5. Bölüm

1.2K 68 9
                                    

Tüm sevmeler, önce kendini sevmekle başlar.

15.10.2022

<3<3<3<3<3<3<3<3<3<3

Hayatımızın birçok anında zamanın yavaşladığına şahit olmuşuzdur. Beklediğiniz herhangi bir yerde zaman geçmez, beklemek yeni beklemeleri beraberinde getirip bizi buna alışmak zorunda bırakır. Bazı beklemeler hayatımızın en önemli noktasıyken bazısı, en kabus yaşatan an olabilirdi.

Ben de şu an bekliyordum. Bu bekleme iyi bir beklemeydi ve hayatımın en anlamlı beklemesiydi. Zaman yavaşlamıştı adeta...

Mavi denizi andıran gözleriyle bana bakan bu yaralı adamın ne düşündüğünü anlayamıyordum. Tek dileğim teklifimi kabul etmesiydi. Aslında ben de ne yapacağımı ve nasıl onu hayata kazandıracağımı bilmiyordum. Ama bazen her anı planlayarak yaşamaya gerek yoktu. Hayatın bizi şaşırtmasına izin verip akışa bırakmak gerekiyordu.

"işine bak ve bir daha sakın bana böyle bir soruyla gelme!" dedi.

Beklemediğim cevap karşısında düşen yüzümü toparlama gereği duymadan kırgın kırgın baktım yüzüne. Yüzü oldukça İfadesizdi ve ne düşündüğünü anlamamı engelliyordu. Bir süre sonra gözlerini benden çekip yeniden onunla bütünleşen cam kenarına gitti. Bir süre ondan ayrılmayan gözlerim en sonunda odağını değiştirerek ilaç raporuna yöneldi. Masaya doğru ilerleyip raporu elime aldım.

Raporu incelendiğimde bugünki ilaçların bittiğini gördüm.

"bugün başka uygulanacak ilacın yok. Yarın gelirim iyi günler."

Hiçbir şey söylemesine izin vermeden dışarı çıktım. Merdivenlerin sonuna geldiğimde etrafta kimse gözükmüyordu. Ömer'e yarın geleceğimi söylemenin rahatlığıyla evden çıkıp kendi evime geçtim. İlk işim Pamuk'un mamasını ve kumunu değiştirmek oldu. Ne zamandır onu dışarı çıkarmadığımın farkındaydım ama bu soğuk havada çıkarmak doğru gelmiyordu.

Saate baktığımda henüz öğlen dört olduğunu gördüm. Yarın olan buz pateni dersimi bugüne aldırmak gibi bir düşüncem vardı. Hem ilk günden iş izni almamış olurdum hem de boş zamanı iyi değerlendirebilirdim. Bu düşüncelerle birlikte Canan hanımı aradım. Biraz beklemenin ardından Canan hanımın sesini duyduğumda rahat nefes verip konuşmaya başladım.

"Efendim Asel."

"merhaba Canan hanım, eğer sizin için uygunsa yarın olan dersimizi bugün yapabilir miyiz?"
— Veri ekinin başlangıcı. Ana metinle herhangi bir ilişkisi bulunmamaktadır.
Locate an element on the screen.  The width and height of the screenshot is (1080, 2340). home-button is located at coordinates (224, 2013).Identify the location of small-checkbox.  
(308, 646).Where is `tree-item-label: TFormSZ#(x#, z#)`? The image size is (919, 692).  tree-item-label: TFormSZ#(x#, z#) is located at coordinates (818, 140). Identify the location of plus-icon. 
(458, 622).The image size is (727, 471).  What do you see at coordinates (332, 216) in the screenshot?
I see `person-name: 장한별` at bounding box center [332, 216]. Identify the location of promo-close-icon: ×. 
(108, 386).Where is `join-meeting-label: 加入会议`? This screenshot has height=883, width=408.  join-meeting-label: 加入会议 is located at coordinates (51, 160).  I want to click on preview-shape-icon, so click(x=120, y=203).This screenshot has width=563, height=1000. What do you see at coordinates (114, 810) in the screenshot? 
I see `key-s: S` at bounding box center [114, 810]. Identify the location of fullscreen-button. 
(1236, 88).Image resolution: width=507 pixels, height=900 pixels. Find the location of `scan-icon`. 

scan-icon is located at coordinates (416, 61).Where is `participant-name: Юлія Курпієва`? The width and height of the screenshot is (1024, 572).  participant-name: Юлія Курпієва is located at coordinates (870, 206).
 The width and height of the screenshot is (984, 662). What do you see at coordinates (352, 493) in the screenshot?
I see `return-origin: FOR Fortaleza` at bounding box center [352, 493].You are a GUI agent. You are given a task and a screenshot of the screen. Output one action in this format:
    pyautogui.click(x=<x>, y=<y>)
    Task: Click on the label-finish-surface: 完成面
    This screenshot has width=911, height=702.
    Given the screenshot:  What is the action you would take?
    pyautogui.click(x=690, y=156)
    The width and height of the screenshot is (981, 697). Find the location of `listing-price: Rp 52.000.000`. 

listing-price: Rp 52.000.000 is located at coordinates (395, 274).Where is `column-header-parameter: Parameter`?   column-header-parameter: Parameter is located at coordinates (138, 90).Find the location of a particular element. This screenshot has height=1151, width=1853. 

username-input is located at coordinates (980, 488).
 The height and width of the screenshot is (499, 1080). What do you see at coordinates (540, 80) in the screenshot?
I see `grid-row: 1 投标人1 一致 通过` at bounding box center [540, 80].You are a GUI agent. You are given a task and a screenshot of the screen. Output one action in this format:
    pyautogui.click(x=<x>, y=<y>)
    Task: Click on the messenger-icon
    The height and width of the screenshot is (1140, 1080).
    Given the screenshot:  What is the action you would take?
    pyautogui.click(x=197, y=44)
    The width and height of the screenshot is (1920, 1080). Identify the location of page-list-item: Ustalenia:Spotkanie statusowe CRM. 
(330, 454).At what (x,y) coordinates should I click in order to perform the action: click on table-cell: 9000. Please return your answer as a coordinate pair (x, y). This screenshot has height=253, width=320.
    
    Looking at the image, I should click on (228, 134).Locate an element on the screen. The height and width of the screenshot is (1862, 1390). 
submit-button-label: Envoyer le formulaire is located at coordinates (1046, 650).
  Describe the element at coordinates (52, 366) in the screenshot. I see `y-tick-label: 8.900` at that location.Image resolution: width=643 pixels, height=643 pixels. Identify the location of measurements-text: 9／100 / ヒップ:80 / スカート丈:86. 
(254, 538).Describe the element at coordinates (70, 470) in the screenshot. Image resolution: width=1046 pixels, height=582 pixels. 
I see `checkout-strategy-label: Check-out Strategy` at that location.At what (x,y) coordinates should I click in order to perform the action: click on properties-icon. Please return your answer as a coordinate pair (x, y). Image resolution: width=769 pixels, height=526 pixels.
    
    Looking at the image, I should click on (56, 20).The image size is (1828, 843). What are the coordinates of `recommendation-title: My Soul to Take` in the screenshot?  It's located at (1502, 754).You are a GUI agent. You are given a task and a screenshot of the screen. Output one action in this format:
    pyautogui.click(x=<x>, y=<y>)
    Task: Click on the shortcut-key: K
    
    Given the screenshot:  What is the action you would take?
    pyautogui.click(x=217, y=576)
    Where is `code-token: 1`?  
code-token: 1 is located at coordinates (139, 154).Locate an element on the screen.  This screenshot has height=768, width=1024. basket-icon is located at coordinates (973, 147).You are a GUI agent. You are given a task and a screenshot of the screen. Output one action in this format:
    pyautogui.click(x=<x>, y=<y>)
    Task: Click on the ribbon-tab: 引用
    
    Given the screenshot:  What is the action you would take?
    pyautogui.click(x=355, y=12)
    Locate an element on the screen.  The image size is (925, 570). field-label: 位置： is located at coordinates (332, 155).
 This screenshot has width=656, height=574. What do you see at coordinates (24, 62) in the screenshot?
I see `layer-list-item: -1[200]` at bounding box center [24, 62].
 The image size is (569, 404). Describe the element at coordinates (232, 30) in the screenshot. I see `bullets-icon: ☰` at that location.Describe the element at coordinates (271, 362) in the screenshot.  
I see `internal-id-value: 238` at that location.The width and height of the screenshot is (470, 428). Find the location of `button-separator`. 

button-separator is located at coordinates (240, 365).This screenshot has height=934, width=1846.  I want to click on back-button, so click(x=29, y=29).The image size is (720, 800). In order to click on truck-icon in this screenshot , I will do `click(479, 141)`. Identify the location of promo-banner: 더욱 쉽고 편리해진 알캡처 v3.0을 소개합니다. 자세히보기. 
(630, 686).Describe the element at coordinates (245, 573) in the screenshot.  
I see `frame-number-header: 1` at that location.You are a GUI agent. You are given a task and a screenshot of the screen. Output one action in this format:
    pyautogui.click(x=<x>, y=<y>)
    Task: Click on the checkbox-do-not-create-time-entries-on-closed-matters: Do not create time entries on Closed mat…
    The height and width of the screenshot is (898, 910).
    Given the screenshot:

"merhaba, aslında benim içinde iyi olur. Bir saat sonra gel çalışalım."

"Teşekkür ederim. Görüşmek üzere."

"görüşürüz canım."

Telefonu kapattığım gibi dans kıyafetlerimi çantama koyup kısa bir duşun ardından üstümü giyinip dışarı çıktım. Yolum çok uzun değildi. Çoğu zaman yürüyerek gider, çok geç kaldığım zamanlar otobüse binerdim. Bugün zamanım olduğu için yürüyerek gidecektim.

Evden çıkıp karlı yolda bata çıka ilerlerken izliyor hissiyle başımı kaldırdığımda yine deniz gözlerle karşılaştım. Artık oldukça alıştın olduğum ifadesiz yüzü karşımdaydı. Bir süre bana baktıktan sonra gözleri elimdeki çantaya kaydı. Tekrar gözlerime bakıp pencereden ayrıldı. Derin nefes alıp yola koyuldum.

En huzurlu hissettiğiniz an hangisiydi? Ya da huzurlu hissettiğiniz bir an var mıydı? Ben buz pateniye tanışmadan önce bilmiyordum ama tanıştığımdan beri en huzur bulduğum anın pistte dans ettiğim an olduğunu biliyordum. Oysa kimi insan böyle mutlu bir zamanı olmadığını düşününen insan belki de aslında mutluluk gerçek kaynağıyla tanışmamıştı. Kişi daha çok insan tanıyıp daha çok yeni etkinlikler denemeli ve kendini tanımalıydı. Ancak kendini tanıyan insan gerçek mutluluğuna ulaşabilirdi.